O que se pede
[A] Responda com base no trecho sobre a Emenda 62/09:
(i) Quem ajuizou a Adin nº 4357?
(ii) Em quantos anos a Emenda previa o pagamento dos precatórios?
(iii) Segundo o último parágrafo, o que cabe ao STF como guardião da Constituição Federal?
[B] No trecho sobre a Emenda 62/09, transforme em lista o parágrafo que começa com "A Corte Suprema, em decisão estritamente técnica", mantendo os fatos principais.
[C] Prossiga o trecho sobre a Emenda 62/09 a partir do ponto em que ele termina.

No julgamento da Adin nº 4357 ajuizada pelo Conselho Federal da Ordem dos Advogados do Brasil, no dia 14-3-13 o STF, refletindo os novos tempos, declarou a inconstitucionalidade parcial da Emenda nº 62/09, conhecida como “Emenda do calote” e que à época da tramitação da respectiva Pec denominavamos de “obra de Satanás”.
Aliás, pensando melhor, creio que nem Satanás em dia de mau humor teria produzido coisa tão ruim para os direitos humanos e para a saúde da Democracia.
A Corte Suprema, em decisão estritamente técnica, sem a preocupação com as finanças das entidades públicas, o que é raro nos dias atuais, enterrou de vez a polêmica Emenda que instituiu, pela vez terceira, a moratória constitucional dos precatórios para pagamento em 15 anos. A primeira foi de 8 anos e a segunda, de dez anos. Com essa decisão, por ora, desencoraja-se uma nova moratória para pagamento em 20 ou 30 anos.
De fato, não cabe ao Judiciário preocupar-se com a saúde financeira do Estado, preocupação essa cabente a outros Poderes. Ao STF, como guardião da Constituição Federal, cabe-lhe apenas zelar pela constitucionalidade das leis e das Emendas.

Entradas do conjunto

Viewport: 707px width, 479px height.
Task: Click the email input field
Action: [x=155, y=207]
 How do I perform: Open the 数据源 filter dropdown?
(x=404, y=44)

As respostas
[A]
(i) O Conselho Federal da Ordem dos Advogados do Brasil.
(ii) Em 15 anos.
(iii) Zelar apenas pela constitucionalidade das leis e das Emendas.

[B]
- A Corte Suprema decidiu de forma estritamente técnica, sem se preocupar com as finanças das entidades públicas, algo raro nos dias atuais.
- A decisão enterrou de vez a Emenda que instituiu, pela terceira vez, a moratória constitucional dos precatórios para pagamento em 15 anos.
- A primeira moratória foi de 8 anos, e a segunda, de dez anos.
- Por ora, a decisão desencoraja uma nova moratória para pagamento em 20 ou 30 anos.

[C]
Assim, em memorável decisão, foram declarados inconstitucionais os §§ 9º, 10, 12 e 15, do art. 100 concernentes, respectivamente, à compensação unilateral dos créditos dos precatoristas (§§ 9º e 10), à castração de juros moratórios e compensatórios e à faculdade de estabelecer, por lei complementar, o regime especial de pagamento de precatório. E evidentemente foi fulminado o diabólico art. 97 do ADCT que parcela os precatórios em 15 prestações anuais e institui outros mecanismos atentatórios à dignidade do Poder Judiciário.
Realmente, esses dispositivos apontados afrontam os princípios da coisa julgada, do direito adquirido e o princípio da separação dos Poderes, protegidos por cláusulas pétreas. Esses vícios, já havíamos apontados, em inúmeros artigos escritos a respeito.
Com a decisão retromencionada os demais preceitos permanentes da Constituição (art. 100 e parágrafos) voltam a ter eficácia, isto é, os precatórios requisitados até o dia 1º de Julho de cada ano deverão ser incluídos no orçamento do exercício seguinte, para serem pagos atualizadamente até o final desse exercício (§ 5º, do art. 100, da CF).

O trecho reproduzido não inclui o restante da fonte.